**Saved entries**
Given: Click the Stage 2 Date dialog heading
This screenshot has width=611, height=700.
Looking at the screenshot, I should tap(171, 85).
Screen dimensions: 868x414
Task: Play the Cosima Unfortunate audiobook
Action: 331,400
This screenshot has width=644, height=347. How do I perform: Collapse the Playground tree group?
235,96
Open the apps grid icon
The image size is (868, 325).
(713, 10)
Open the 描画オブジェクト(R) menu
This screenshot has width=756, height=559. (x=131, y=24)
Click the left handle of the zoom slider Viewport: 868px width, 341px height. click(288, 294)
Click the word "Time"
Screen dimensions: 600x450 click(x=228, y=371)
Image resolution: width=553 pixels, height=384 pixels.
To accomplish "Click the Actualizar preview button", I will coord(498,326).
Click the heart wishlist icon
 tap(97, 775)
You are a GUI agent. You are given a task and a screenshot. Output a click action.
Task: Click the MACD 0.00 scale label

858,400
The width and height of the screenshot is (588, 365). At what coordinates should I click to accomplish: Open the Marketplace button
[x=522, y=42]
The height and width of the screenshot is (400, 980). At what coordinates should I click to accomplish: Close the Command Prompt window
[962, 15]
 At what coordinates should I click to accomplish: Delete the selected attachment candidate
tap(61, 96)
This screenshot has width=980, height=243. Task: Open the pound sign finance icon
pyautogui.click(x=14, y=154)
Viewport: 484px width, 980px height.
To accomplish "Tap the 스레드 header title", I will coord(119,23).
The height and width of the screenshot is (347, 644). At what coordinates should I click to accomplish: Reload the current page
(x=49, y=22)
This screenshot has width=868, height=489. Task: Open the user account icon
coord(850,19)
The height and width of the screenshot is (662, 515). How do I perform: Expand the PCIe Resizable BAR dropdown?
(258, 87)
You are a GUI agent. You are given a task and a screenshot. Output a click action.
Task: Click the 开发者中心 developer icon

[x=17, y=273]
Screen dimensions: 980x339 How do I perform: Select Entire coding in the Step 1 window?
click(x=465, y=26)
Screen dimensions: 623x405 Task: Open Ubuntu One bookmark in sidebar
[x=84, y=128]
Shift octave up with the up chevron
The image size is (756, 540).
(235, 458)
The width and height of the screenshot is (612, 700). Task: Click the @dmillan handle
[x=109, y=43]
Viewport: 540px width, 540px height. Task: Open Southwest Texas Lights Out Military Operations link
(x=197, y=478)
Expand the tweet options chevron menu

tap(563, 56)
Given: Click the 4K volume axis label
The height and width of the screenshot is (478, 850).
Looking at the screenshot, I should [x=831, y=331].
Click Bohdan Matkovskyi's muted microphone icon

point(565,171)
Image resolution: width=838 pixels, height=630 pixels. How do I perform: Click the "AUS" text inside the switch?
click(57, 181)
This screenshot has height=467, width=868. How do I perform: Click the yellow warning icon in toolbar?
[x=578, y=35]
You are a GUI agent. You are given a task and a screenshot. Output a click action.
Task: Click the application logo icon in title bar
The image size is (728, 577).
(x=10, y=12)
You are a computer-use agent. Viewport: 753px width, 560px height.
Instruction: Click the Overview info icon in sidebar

**TASK DIRECTIONS**
In full and word for word, output the entries.

**ANSWER SECTION**
Given: Click the Stage 2 Date dialog heading
This screenshot has width=611, height=700.
Looking at the screenshot, I should tap(171, 85).
Screen dimensions: 868x414
Task: Play the Cosima Unfortunate audiobook
Action: 331,400
This screenshot has width=644, height=347. How do I perform: Collapse the Playground tree group?
235,96
Open the apps grid icon
The image size is (868, 325).
(713, 10)
Open the 描画オブジェクト(R) menu
This screenshot has width=756, height=559. (x=131, y=24)
Click the left handle of the zoom slider Viewport: 868px width, 341px height. click(288, 294)
Click the word "Time"
Screen dimensions: 600x450 click(x=228, y=371)
Image resolution: width=553 pixels, height=384 pixels.
To accomplish "Click the Actualizar preview button", I will coord(498,326).
Click the heart wishlist icon
 tap(97, 775)
You are a GUI agent. You are given a task and a screenshot. Output a click action.
Task: Click the MACD 0.00 scale label

858,400
The width and height of the screenshot is (588, 365). At what coordinates should I click to accomplish: Open the Marketplace button
[x=522, y=42]
The height and width of the screenshot is (400, 980). At what coordinates should I click to accomplish: Close the Command Prompt window
[962, 15]
 At what coordinates should I click to accomplish: Delete the selected attachment candidate
tap(61, 96)
This screenshot has width=980, height=243. Task: Open the pound sign finance icon
pyautogui.click(x=14, y=154)
Viewport: 484px width, 980px height.
To accomplish "Tap the 스레드 header title", I will coord(119,23).
The height and width of the screenshot is (347, 644). At what coordinates should I click to accomplish: Reload the current page
(x=49, y=22)
This screenshot has width=868, height=489. Task: Open the user account icon
coord(850,19)
The height and width of the screenshot is (662, 515). How do I perform: Expand the PCIe Resizable BAR dropdown?
(258, 87)
You are a GUI agent. You are given a task and a screenshot. Output a click action.
Task: Click the 开发者中心 developer icon

[x=17, y=273]
Screen dimensions: 980x339 How do I perform: Select Entire coding in the Step 1 window?
click(x=465, y=26)
Screen dimensions: 623x405 Task: Open Ubuntu One bookmark in sidebar
[x=84, y=128]
Shift octave up with the up chevron
The image size is (756, 540).
(235, 458)
The width and height of the screenshot is (612, 700). Task: Click the @dmillan handle
[x=109, y=43]
Viewport: 540px width, 540px height. Task: Open Southwest Texas Lights Out Military Operations link
(x=197, y=478)
Expand the tweet options chevron menu

tap(563, 56)
Given: Click the 4K volume axis label
The height and width of the screenshot is (478, 850).
Looking at the screenshot, I should [x=831, y=331].
Click Bohdan Matkovskyi's muted microphone icon

point(565,171)
Image resolution: width=838 pixels, height=630 pixels. How do I perform: Click the "AUS" text inside the switch?
click(57, 181)
This screenshot has height=467, width=868. How do I perform: Click the yellow warning icon in toolbar?
[x=578, y=35]
You are a GUI agent. You are given a task and a screenshot. Output a click action.
Task: Click the application logo icon in title bar
The image size is (728, 577).
(x=10, y=12)
You are a computer-use agent. Viewport: 753px width, 560px height.
Instruction: Click the Overview info icon in sidebar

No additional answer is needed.